## Prompt
In the listing below, a line holding "The width and height of the screenshot is (1030, 651)." and a line holding "You are a computer-use agent. Image resolution: width=720" mark the range. Retype both exactly, with all lines between them.

## Supplied records

- Opening Delimiter -

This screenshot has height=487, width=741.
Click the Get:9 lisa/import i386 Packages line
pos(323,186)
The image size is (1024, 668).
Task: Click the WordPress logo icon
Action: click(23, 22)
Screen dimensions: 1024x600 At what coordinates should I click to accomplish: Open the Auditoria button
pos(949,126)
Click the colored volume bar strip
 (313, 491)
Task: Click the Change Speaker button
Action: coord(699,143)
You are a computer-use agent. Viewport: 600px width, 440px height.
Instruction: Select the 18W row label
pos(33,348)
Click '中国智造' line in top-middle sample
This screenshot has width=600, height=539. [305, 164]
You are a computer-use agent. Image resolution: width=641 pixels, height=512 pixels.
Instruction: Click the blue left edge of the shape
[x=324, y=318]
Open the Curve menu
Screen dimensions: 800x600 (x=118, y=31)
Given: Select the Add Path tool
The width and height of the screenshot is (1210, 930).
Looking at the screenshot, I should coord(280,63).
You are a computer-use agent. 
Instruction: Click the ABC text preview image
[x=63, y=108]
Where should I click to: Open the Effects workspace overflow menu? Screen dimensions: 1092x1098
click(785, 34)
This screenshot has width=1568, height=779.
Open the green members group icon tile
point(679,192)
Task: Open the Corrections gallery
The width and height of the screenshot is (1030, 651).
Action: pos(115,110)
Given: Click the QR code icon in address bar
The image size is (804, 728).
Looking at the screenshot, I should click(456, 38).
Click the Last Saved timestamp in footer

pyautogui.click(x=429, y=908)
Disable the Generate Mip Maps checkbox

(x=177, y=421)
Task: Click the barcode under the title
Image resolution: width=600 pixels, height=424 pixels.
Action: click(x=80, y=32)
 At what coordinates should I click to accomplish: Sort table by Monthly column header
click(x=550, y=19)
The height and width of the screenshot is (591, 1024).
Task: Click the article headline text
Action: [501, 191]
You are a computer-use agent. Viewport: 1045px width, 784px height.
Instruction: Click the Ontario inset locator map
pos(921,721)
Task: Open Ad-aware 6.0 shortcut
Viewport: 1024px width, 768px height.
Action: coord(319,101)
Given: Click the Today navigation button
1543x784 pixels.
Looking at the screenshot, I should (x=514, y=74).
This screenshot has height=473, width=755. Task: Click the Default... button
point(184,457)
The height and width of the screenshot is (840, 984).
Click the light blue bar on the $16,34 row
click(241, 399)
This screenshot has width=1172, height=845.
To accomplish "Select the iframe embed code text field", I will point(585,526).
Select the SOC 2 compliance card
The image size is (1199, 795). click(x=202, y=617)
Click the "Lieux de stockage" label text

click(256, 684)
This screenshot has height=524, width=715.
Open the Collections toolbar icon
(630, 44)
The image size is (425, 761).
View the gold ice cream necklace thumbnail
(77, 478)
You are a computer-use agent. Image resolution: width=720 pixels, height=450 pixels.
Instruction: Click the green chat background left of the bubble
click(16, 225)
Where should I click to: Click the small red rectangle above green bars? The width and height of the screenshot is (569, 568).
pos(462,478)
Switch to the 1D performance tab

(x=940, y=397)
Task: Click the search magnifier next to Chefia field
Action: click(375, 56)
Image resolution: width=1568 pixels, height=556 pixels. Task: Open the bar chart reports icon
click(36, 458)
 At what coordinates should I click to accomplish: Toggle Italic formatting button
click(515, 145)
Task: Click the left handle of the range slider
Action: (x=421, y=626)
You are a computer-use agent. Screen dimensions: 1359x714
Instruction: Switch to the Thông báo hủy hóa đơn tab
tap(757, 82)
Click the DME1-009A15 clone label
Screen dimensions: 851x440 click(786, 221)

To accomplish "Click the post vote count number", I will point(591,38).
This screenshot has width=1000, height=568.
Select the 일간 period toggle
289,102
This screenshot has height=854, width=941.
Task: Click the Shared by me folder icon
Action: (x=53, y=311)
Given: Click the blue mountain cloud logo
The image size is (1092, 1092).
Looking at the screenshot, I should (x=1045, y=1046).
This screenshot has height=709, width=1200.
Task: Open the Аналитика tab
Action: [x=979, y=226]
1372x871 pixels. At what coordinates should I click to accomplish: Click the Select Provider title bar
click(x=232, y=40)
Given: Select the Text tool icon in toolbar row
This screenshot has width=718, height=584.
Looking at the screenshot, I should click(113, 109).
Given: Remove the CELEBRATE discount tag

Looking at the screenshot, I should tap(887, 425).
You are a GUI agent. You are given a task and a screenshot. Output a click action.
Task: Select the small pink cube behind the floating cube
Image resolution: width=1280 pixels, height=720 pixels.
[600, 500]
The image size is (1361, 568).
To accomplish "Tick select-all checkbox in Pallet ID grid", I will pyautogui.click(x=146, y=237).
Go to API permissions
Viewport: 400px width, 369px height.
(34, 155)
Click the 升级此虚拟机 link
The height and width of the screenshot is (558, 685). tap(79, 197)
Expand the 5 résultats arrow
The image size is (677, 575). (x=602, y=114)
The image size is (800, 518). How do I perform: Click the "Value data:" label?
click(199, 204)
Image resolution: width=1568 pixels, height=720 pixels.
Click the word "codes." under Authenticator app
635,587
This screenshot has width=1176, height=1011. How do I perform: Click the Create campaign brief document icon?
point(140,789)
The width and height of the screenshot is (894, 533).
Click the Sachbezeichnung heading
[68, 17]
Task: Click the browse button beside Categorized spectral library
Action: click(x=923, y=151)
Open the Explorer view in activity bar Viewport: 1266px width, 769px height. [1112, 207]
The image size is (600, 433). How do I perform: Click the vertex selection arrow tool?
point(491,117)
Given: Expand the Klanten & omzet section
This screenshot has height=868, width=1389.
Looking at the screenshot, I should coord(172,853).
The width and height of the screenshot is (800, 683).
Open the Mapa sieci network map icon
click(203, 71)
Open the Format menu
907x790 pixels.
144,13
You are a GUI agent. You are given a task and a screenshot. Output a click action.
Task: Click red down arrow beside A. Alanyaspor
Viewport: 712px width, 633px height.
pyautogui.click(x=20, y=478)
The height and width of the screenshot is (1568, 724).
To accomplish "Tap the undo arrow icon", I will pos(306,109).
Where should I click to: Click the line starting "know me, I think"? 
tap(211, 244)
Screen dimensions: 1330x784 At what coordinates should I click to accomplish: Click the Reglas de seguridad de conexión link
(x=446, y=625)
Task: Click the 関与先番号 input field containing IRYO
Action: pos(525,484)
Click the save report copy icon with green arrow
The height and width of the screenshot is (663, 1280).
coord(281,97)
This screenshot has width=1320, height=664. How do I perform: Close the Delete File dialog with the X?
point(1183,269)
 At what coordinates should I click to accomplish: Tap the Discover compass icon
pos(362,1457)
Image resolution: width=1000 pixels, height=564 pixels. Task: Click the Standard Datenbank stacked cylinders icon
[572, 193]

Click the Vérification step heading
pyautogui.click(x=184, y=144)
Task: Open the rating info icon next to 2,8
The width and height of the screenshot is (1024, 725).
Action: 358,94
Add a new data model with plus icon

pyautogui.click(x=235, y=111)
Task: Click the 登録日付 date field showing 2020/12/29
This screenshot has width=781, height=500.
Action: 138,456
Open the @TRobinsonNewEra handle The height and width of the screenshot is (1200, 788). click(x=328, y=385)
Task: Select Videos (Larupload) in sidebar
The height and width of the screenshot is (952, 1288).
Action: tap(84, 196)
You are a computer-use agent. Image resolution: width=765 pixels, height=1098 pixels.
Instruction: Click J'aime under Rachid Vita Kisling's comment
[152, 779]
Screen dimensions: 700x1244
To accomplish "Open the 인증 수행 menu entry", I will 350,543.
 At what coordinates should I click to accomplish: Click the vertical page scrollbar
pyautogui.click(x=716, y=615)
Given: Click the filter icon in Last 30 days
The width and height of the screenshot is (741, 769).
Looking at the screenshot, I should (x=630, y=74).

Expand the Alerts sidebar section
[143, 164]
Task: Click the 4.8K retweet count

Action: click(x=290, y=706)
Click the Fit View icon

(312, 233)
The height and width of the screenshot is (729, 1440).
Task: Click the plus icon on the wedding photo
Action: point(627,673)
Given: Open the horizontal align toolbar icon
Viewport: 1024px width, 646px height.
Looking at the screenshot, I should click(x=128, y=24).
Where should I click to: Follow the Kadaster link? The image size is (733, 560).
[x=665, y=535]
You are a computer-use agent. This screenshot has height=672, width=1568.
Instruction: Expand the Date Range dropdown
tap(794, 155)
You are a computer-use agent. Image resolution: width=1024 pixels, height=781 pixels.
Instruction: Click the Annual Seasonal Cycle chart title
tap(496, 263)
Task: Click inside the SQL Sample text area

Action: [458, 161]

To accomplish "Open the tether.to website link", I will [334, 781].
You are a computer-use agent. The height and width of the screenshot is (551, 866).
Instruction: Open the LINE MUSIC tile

- Closing Delimiter -

## Solution to the problem
The width and height of the screenshot is (1030, 651).
Action: pos(115,110)
Given: Click the QR code icon in address bar
The image size is (804, 728).
Looking at the screenshot, I should click(456, 38).
Click the Last Saved timestamp in footer

pyautogui.click(x=429, y=908)
Disable the Generate Mip Maps checkbox

(x=177, y=421)
Task: Click the barcode under the title
Image resolution: width=600 pixels, height=424 pixels.
Action: click(x=80, y=32)
 At what coordinates should I click to accomplish: Sort table by Monthly column header
click(x=550, y=19)
The height and width of the screenshot is (591, 1024).
Task: Click the article headline text
Action: [501, 191]
You are a computer-use agent. Viewport: 1045px width, 784px height.
Instruction: Click the Ontario inset locator map
pos(921,721)
Task: Open Ad-aware 6.0 shortcut
Viewport: 1024px width, 768px height.
Action: coord(319,101)
Given: Click the Today navigation button
1543x784 pixels.
Looking at the screenshot, I should (x=514, y=74).
This screenshot has height=473, width=755. Task: Click the Default... button
point(184,457)
The height and width of the screenshot is (840, 984).
Click the light blue bar on the $16,34 row
click(241, 399)
This screenshot has width=1172, height=845.
To accomplish "Select the iframe embed code text field", I will point(585,526).
Select the SOC 2 compliance card
The image size is (1199, 795). click(x=202, y=617)
Click the "Lieux de stockage" label text

click(256, 684)
This screenshot has height=524, width=715.
Open the Collections toolbar icon
(630, 44)
The image size is (425, 761).
View the gold ice cream necklace thumbnail
(77, 478)
You are a computer-use agent. Image resolution: width=720 pixels, height=450 pixels.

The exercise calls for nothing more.